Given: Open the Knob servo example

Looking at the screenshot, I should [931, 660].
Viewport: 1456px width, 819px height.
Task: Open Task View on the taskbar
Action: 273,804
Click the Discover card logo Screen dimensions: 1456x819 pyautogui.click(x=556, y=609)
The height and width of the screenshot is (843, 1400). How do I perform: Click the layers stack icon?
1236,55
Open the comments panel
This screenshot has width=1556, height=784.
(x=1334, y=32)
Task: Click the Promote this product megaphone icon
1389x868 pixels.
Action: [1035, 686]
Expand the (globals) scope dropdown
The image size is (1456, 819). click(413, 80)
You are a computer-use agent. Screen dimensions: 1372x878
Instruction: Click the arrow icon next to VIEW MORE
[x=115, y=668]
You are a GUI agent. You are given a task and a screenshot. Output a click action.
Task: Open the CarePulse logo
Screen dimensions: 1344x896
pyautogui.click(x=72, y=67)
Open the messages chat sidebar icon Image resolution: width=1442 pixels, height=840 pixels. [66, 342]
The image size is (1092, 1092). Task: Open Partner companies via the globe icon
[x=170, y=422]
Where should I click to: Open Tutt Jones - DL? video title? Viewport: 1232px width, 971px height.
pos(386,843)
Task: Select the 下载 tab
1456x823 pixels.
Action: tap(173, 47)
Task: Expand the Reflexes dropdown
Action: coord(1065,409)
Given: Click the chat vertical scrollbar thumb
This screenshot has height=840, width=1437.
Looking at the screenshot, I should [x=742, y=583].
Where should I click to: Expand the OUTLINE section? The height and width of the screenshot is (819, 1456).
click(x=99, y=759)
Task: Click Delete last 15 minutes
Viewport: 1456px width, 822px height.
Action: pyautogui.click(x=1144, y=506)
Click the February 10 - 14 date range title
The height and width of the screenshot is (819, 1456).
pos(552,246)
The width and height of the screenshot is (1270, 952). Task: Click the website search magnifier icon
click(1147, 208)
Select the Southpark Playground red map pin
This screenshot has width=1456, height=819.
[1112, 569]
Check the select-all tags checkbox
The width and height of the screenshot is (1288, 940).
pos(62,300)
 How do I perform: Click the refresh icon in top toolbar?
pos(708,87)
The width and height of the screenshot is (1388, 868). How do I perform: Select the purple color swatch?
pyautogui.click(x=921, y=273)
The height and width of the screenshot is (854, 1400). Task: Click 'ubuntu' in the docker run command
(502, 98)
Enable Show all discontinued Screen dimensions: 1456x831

══════════════════════════════

◆ Description of the task ◆
Write down again, exactly as given, only the lines above that fall from the line with "You are a computer-use" to the line with "Open the messages", inclusive.

◆ Result ◆
You are a computer-use agent. Screen dimensions: 1372x878
Instruction: Click the arrow icon next to VIEW MORE
[x=115, y=668]
You are a GUI agent. You are given a task and a screenshot. Output a click action.
Task: Open the CarePulse logo
Screen dimensions: 1344x896
pyautogui.click(x=72, y=67)
Open the messages chat sidebar icon Image resolution: width=1442 pixels, height=840 pixels. [66, 342]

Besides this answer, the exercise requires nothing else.